__TASK__
Each line that includes the word "Given" should be copied from the records.

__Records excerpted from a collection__
[Start of section]

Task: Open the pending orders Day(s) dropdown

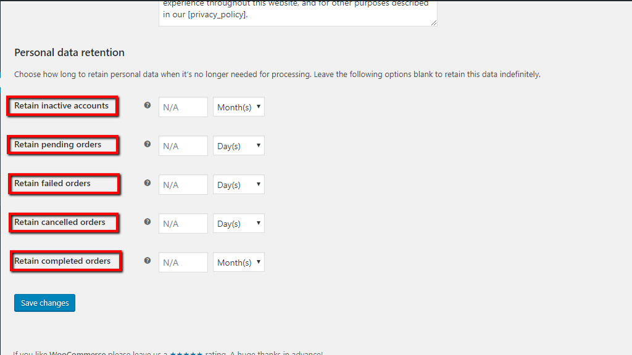Action: pyautogui.click(x=238, y=145)
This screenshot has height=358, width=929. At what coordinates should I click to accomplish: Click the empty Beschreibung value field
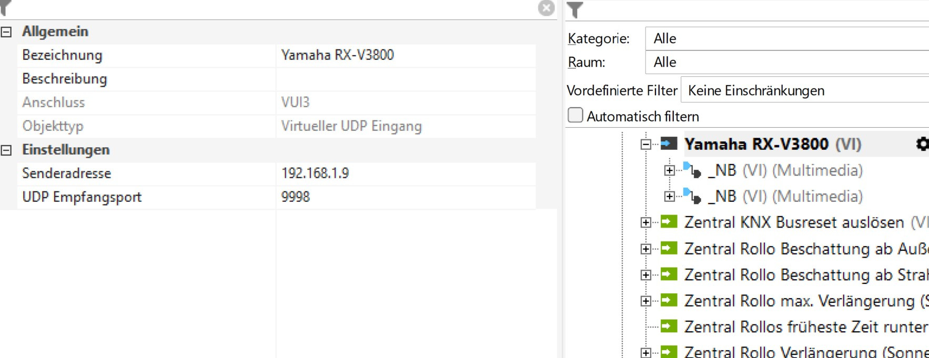click(405, 79)
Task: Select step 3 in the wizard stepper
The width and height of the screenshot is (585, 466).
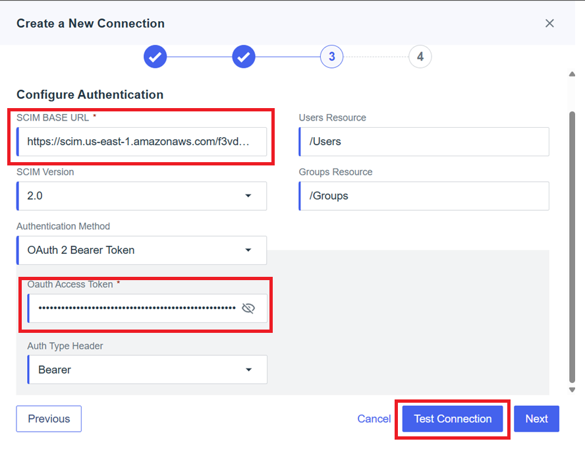Action: tap(331, 57)
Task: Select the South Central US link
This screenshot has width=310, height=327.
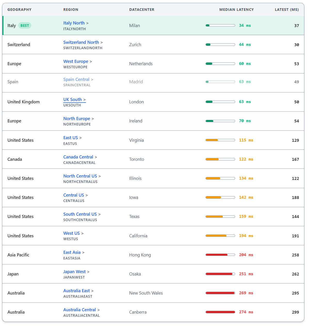Action: coord(80,214)
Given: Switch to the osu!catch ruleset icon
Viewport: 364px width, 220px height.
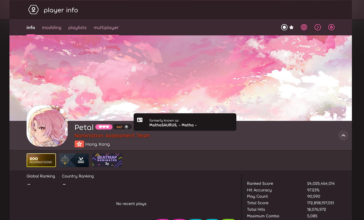Looking at the screenshot, I should (318, 27).
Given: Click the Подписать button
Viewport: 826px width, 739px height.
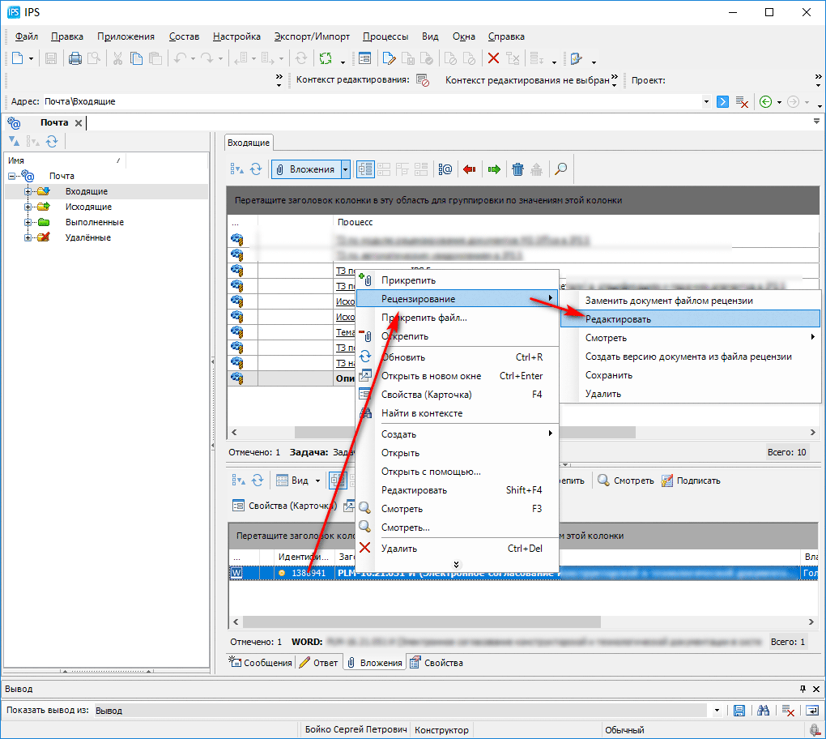Looking at the screenshot, I should pos(690,481).
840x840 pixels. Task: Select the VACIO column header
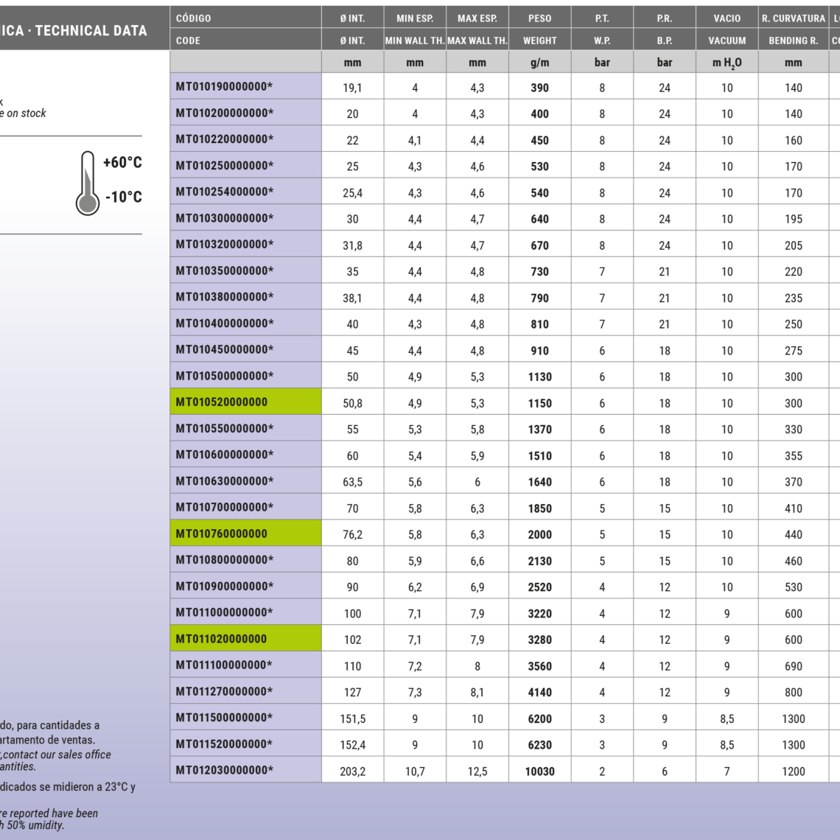pos(727,18)
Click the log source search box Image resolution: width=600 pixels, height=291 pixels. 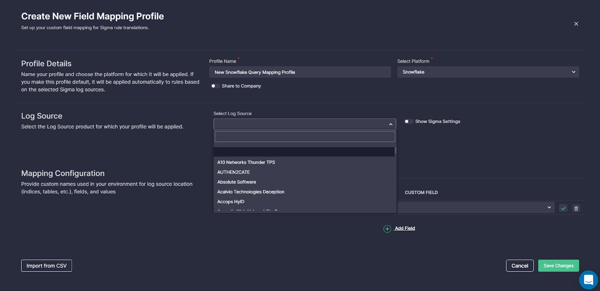tap(305, 137)
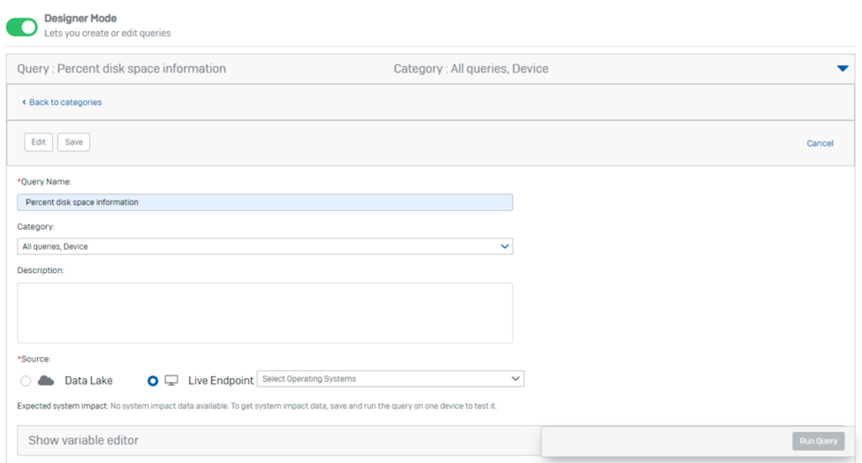Click the Data Lake cloud icon
This screenshot has height=463, width=862.
pyautogui.click(x=46, y=381)
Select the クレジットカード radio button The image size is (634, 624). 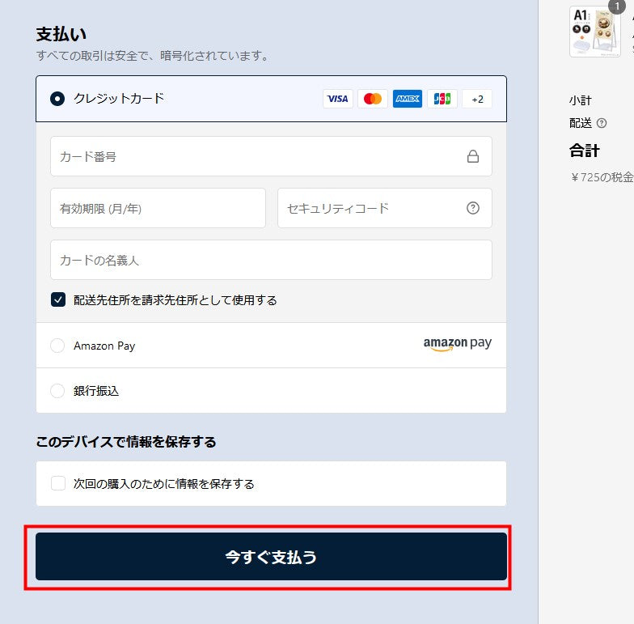(57, 99)
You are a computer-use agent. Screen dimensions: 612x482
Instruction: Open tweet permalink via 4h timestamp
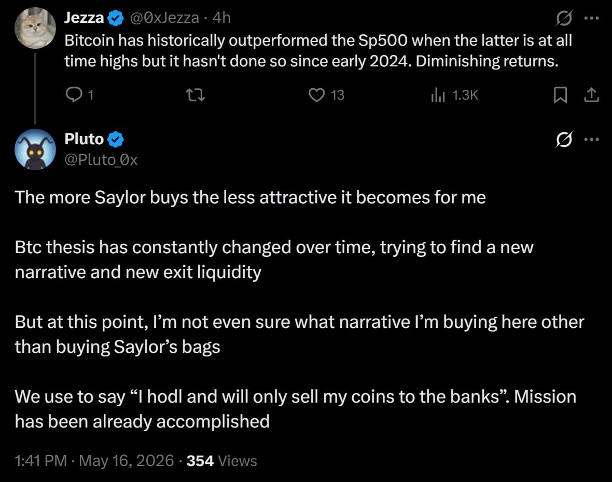(221, 18)
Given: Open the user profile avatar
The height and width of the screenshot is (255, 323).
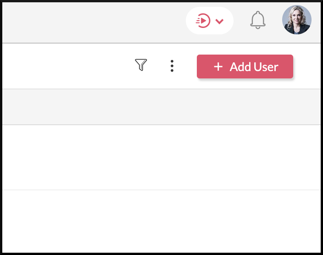Looking at the screenshot, I should [296, 20].
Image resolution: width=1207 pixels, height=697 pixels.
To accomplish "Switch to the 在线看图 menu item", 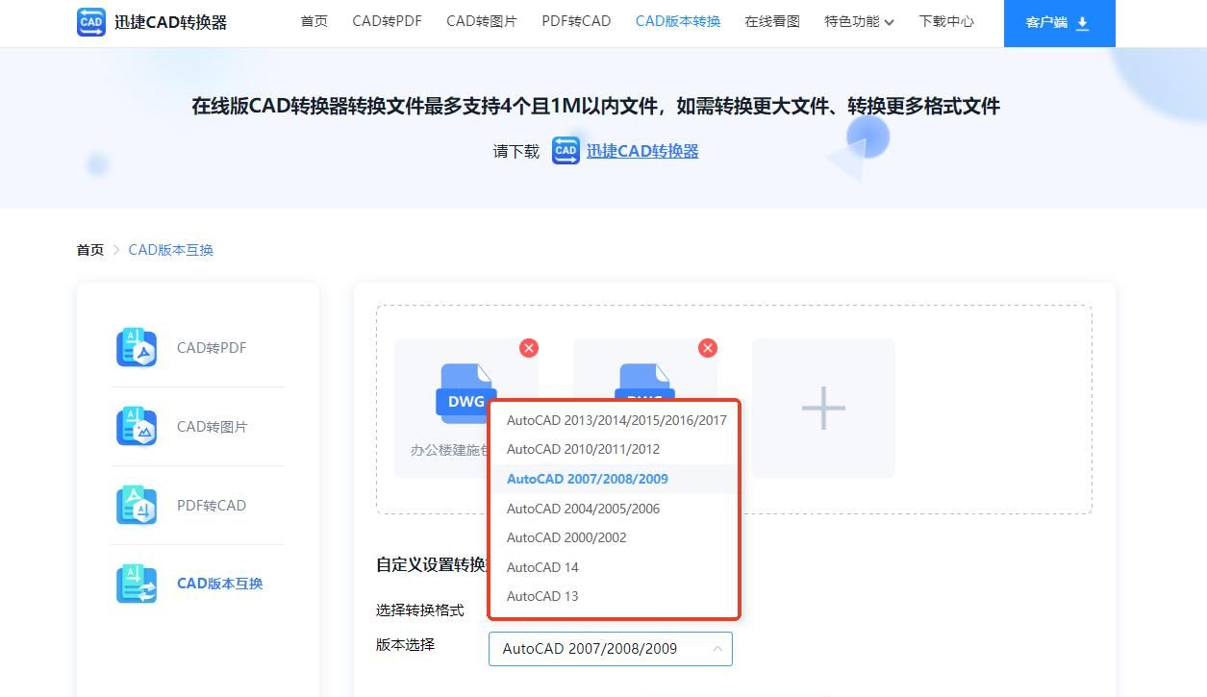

[End of section]

__OUTPUT FOR THIS TASK__
Given: Switch to the osu!catch ruleset icon
Given: Click the Подписать button
Given: Open the user profile avatar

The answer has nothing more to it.